You started from the beginning: the lie, the heartbreak, the silence you forced between you and Chan for years. How the night unraveled, how the past came clawing its way back with the sound of Grace’s voice and the slam of a door. Your tears came halfway through, and your mother didn’t say a word. She just kept her hand on your leg and let you spill everything like a dam breaking. You barely made it to the end of the story before she pulled you into her arms.
You clung to her like a child, sobbing into her shoulder while she stroked your back.
“I don’t know what to do, Mom,” you finally whispered, your voice shaking. “I love him. I do. But I don’t think any of this can ever really work.”
She leaned back just enough to see your face. “Then talk to him. You’re both adults. You’ve both been through things. But if the love is real, you owe it to yourselves to sit down and speak honestly.”
“I don’t even know how to face him after what happened.”
“Then give it time,” she said gently. “Just… not too much. Time’s a tricky thing. Wait too long and it convinces you to forget what matters most.”

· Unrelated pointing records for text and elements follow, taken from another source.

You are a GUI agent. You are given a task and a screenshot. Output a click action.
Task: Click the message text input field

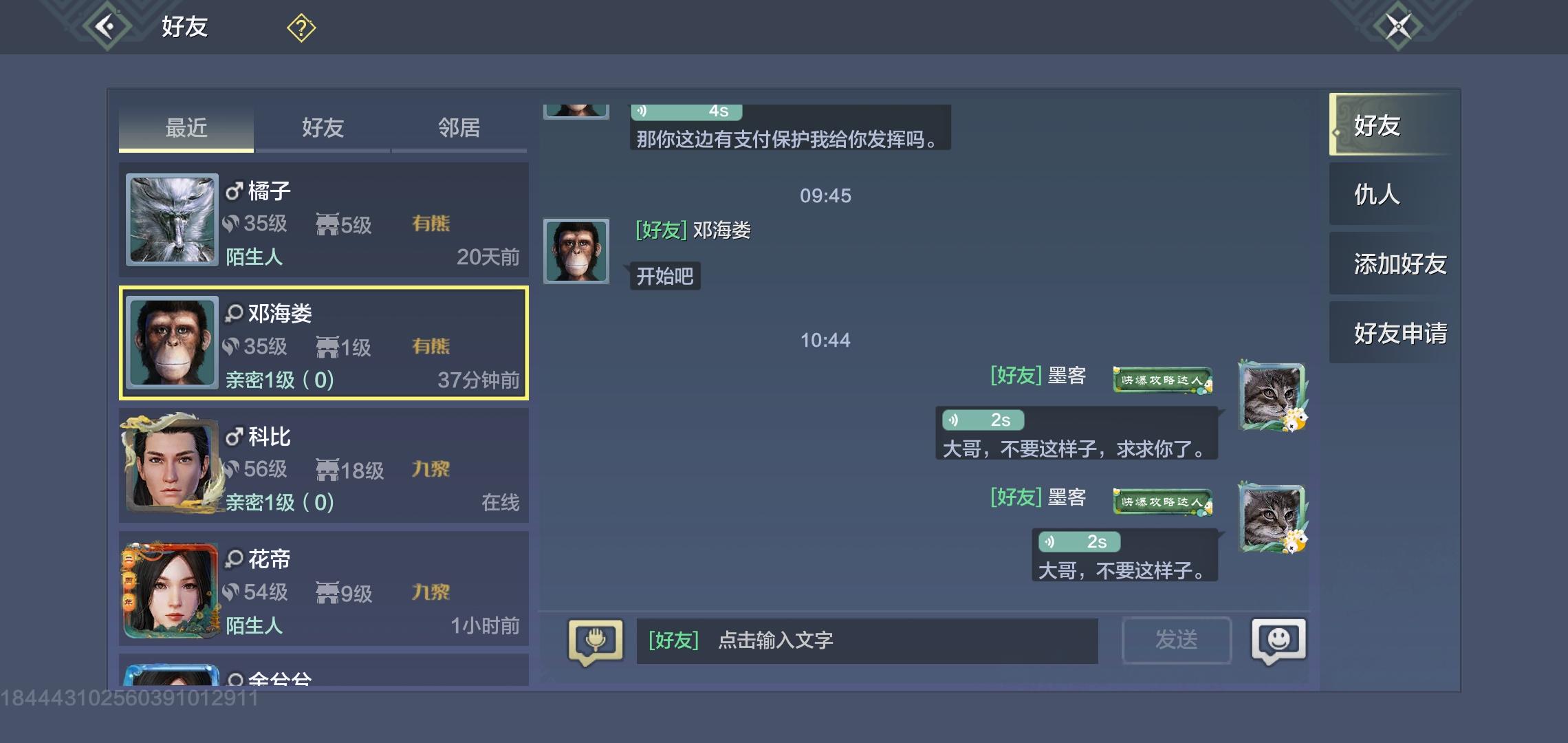click(x=867, y=641)
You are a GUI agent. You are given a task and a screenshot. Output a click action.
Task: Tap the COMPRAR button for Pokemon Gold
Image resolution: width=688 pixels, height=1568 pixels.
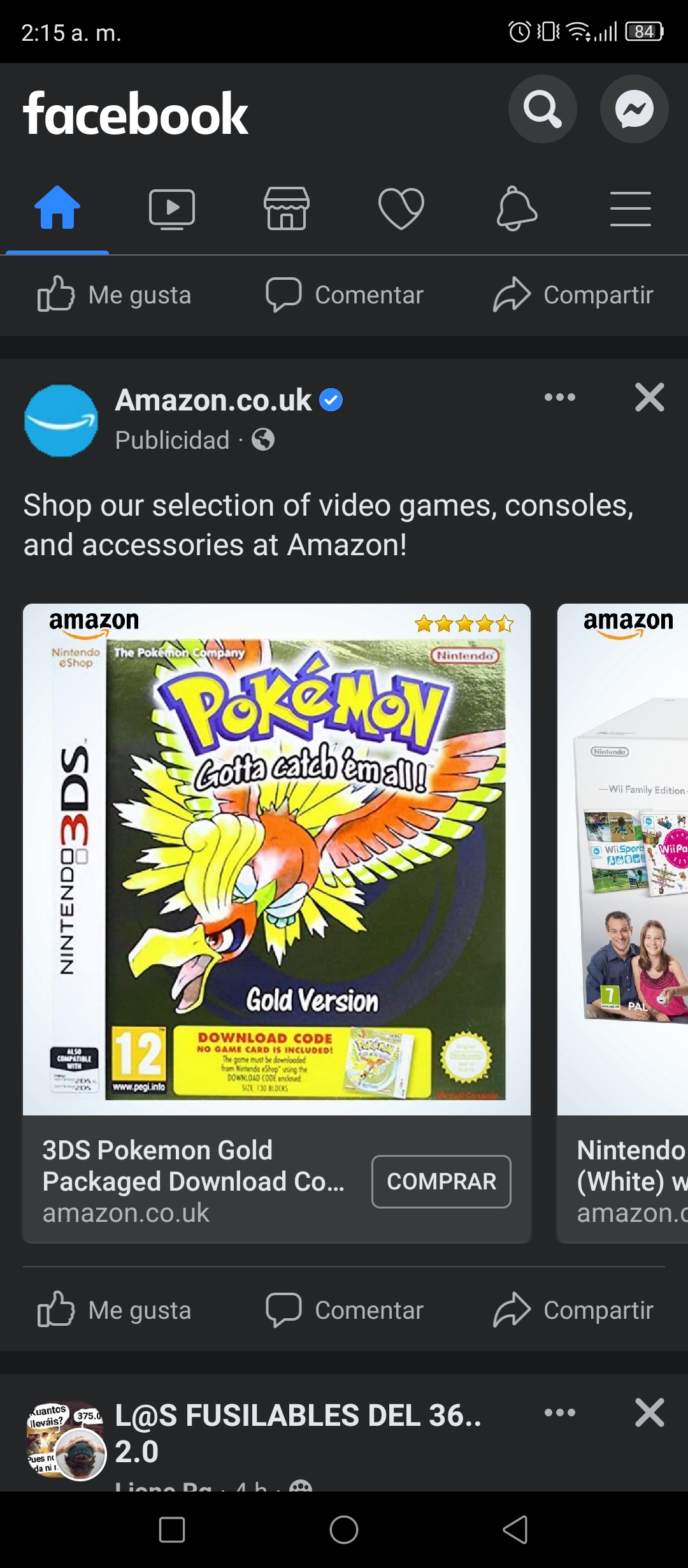click(x=441, y=1181)
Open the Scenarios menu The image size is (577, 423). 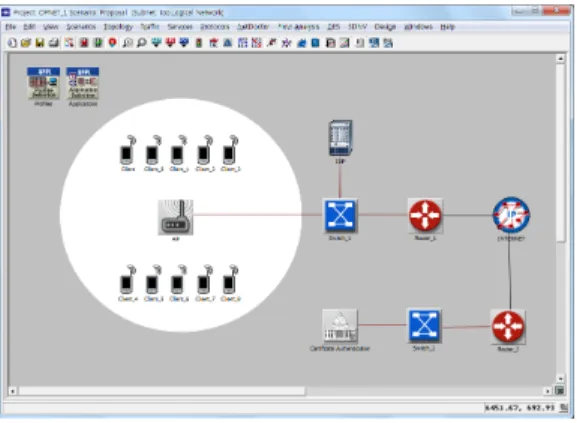[81, 27]
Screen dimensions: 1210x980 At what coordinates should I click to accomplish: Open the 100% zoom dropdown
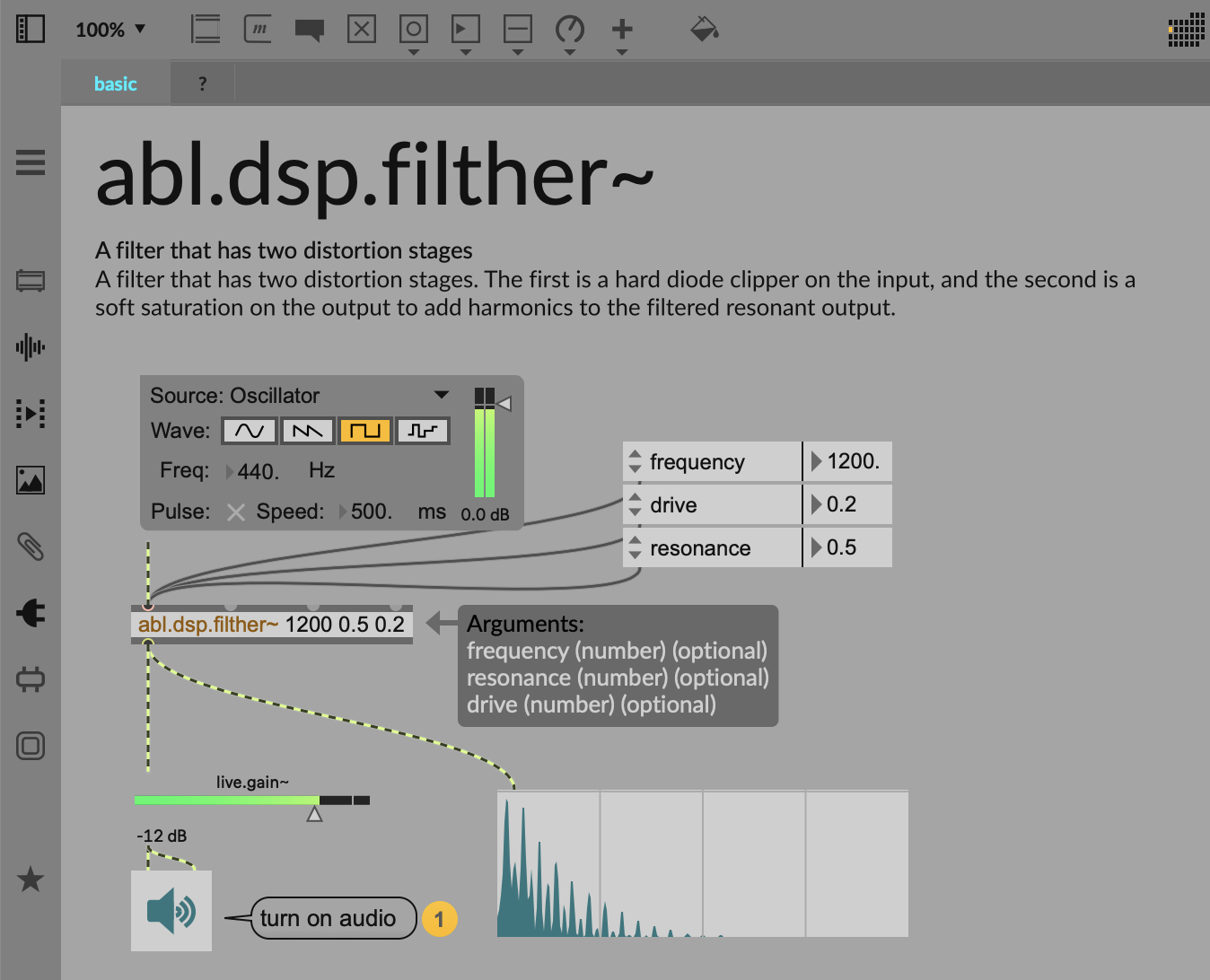110,30
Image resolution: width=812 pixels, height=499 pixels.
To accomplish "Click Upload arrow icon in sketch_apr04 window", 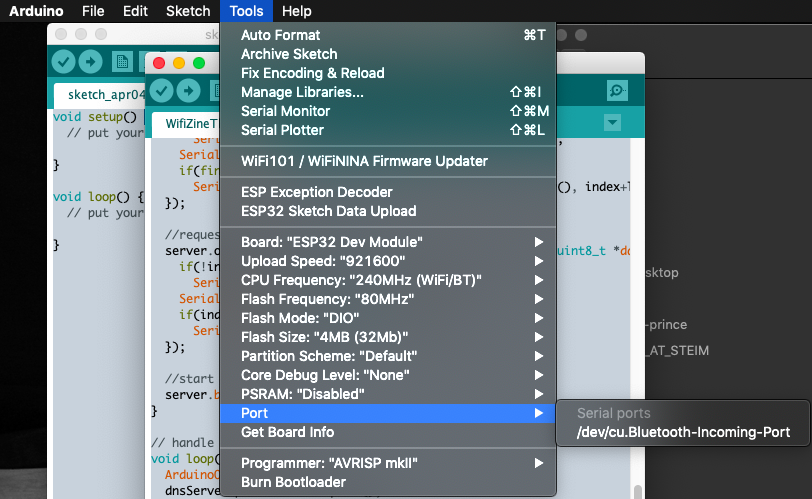I will point(90,62).
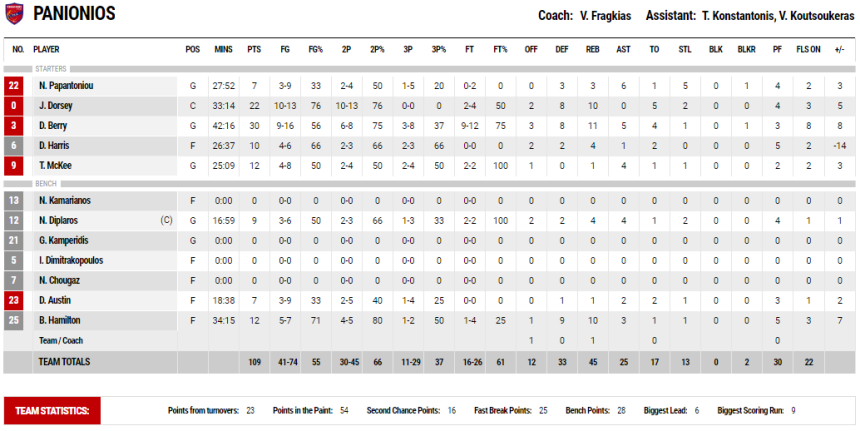The height and width of the screenshot is (431, 860).
Task: Open D. Berry player link
Action: (x=53, y=126)
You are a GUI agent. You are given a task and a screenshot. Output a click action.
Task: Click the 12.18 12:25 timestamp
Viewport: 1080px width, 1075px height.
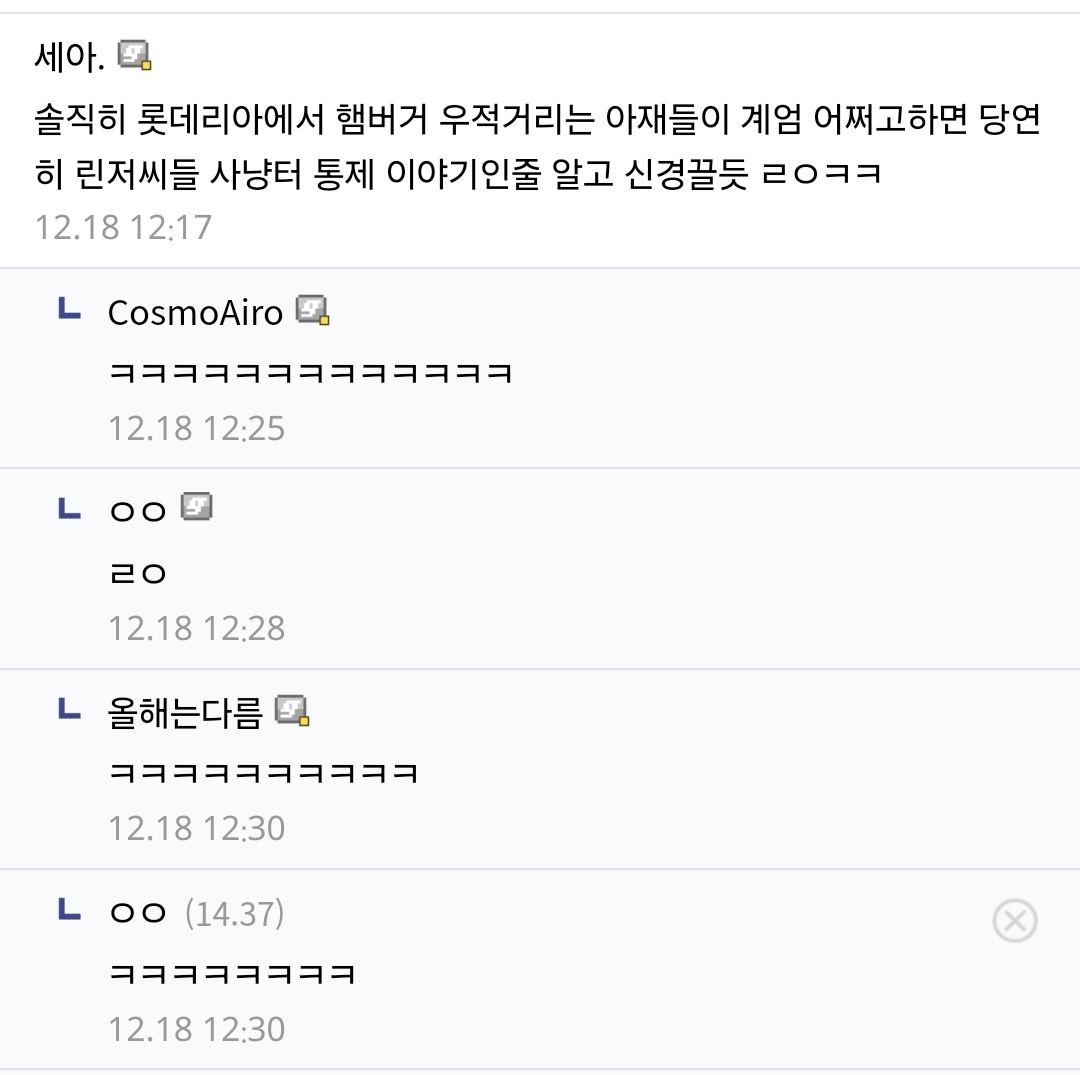197,428
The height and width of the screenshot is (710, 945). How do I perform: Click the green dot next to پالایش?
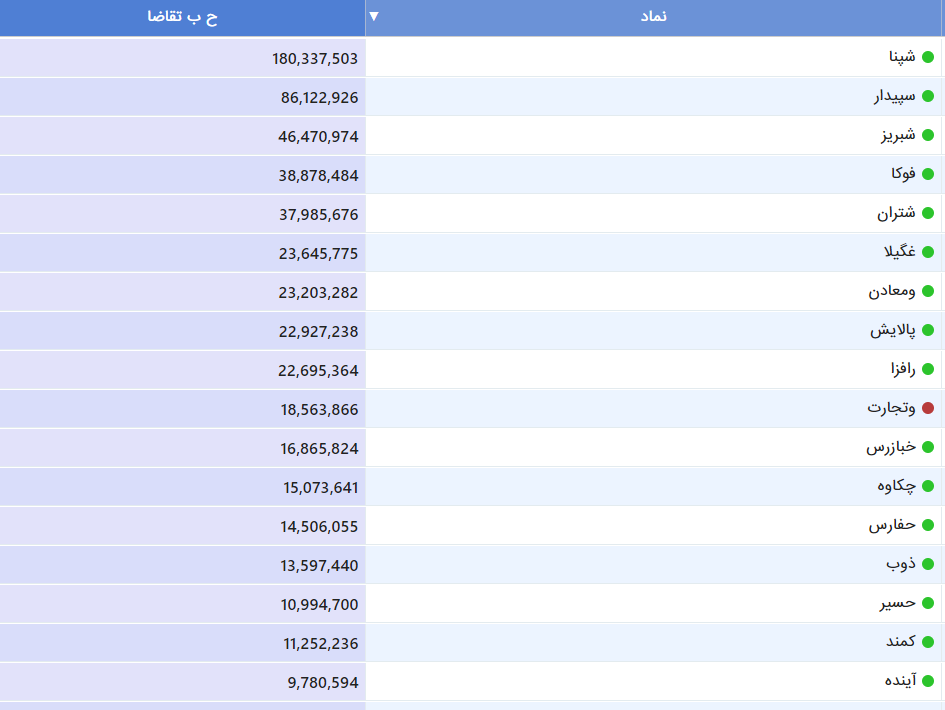pos(928,330)
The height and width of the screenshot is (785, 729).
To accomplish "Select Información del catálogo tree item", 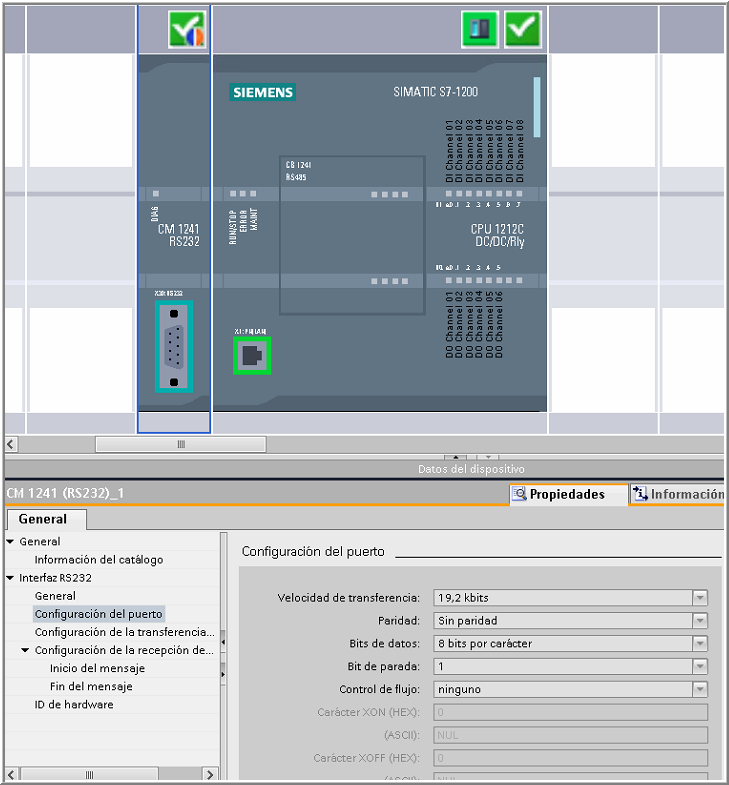I will (x=98, y=560).
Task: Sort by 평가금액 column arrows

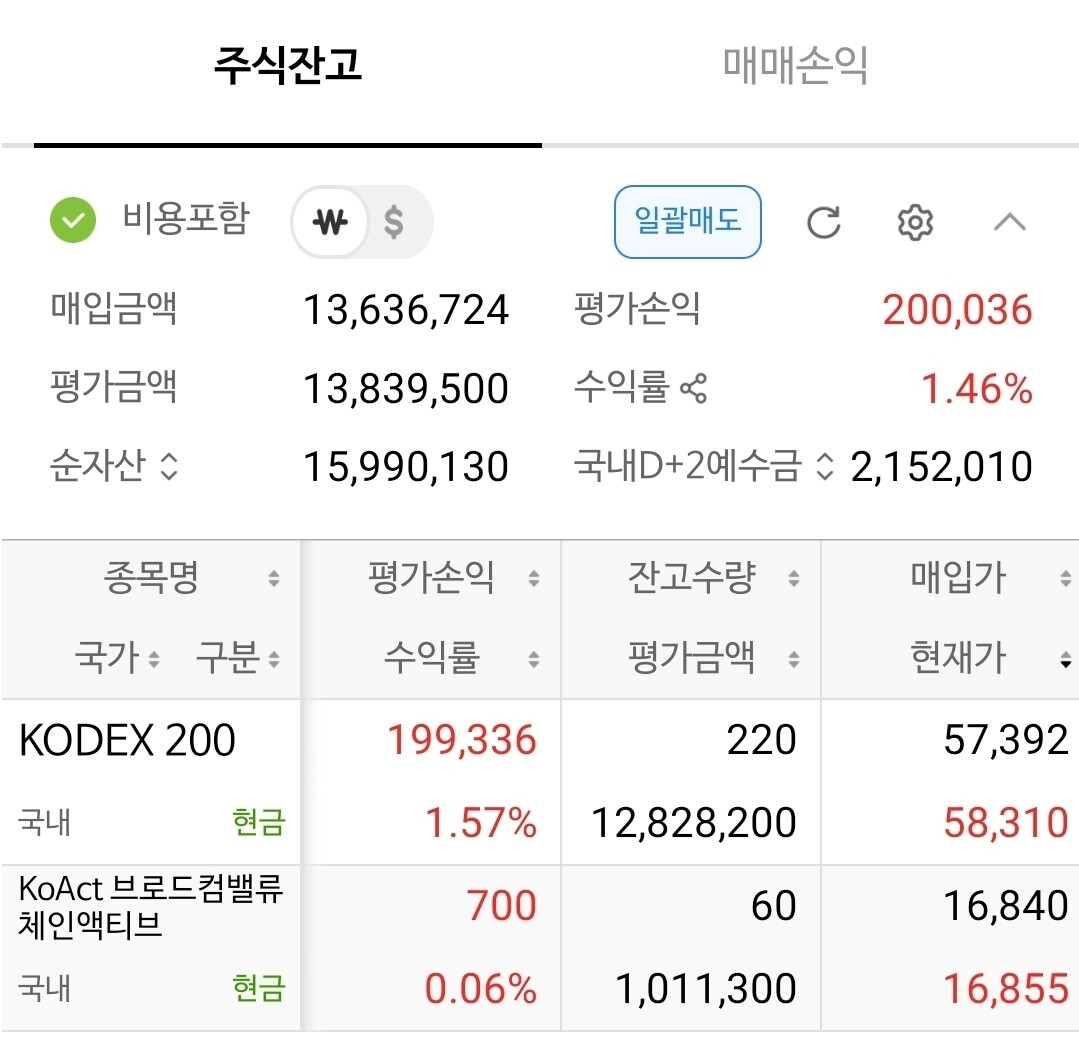Action: 793,659
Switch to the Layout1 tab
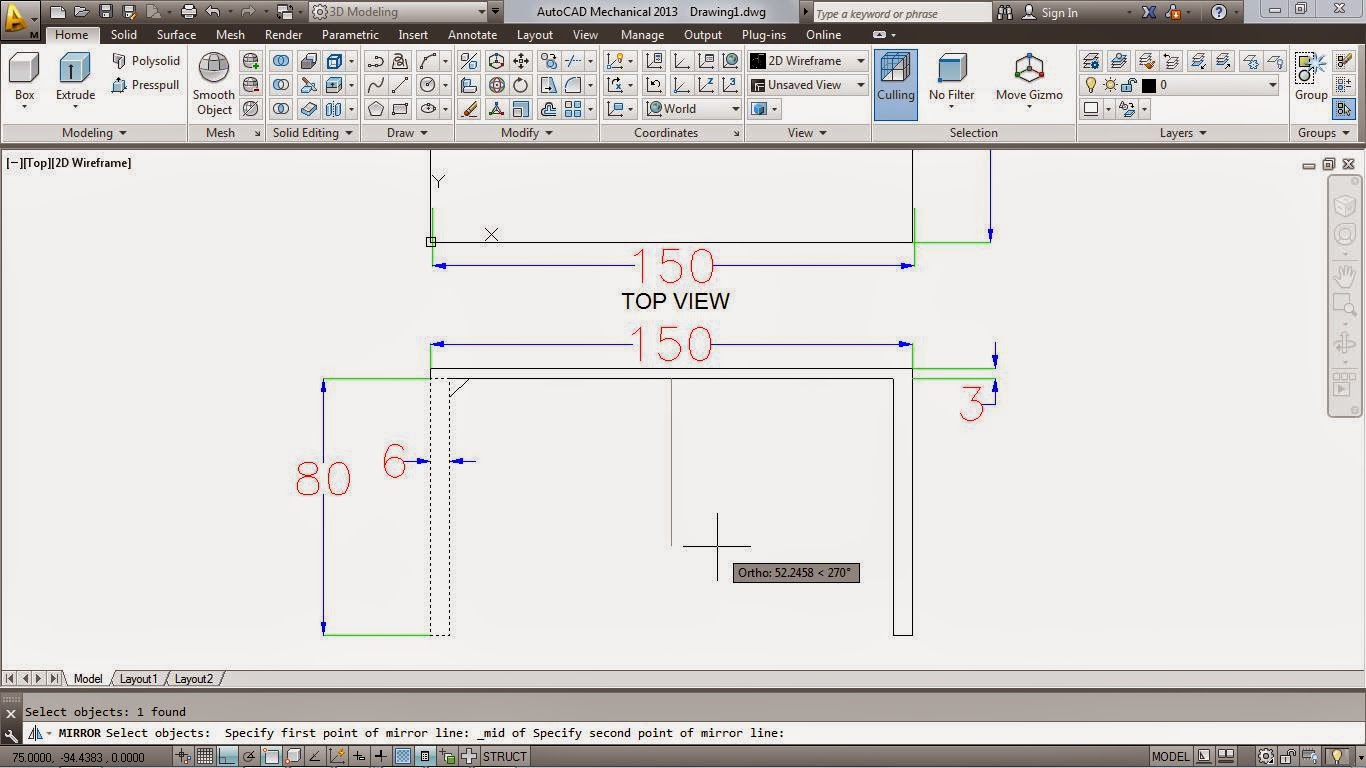 [138, 678]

You swallowed hard. “That’s the problem, Mom. I don’t think I have time.”
She didn’t ask what you meant. She just looked at you for a long, quiet moment and then kissed your forehead like she used to when you were little.
“I know it hurts now,” she said, brushing your hair behind your ear. “But love that deep? It doesn’t just disappear.”
And the ache in your chest only grew heavier. Because part of you knew she was right.
But knowing that didn’t make it any easier to believe he’d still be there when you were ready to come back.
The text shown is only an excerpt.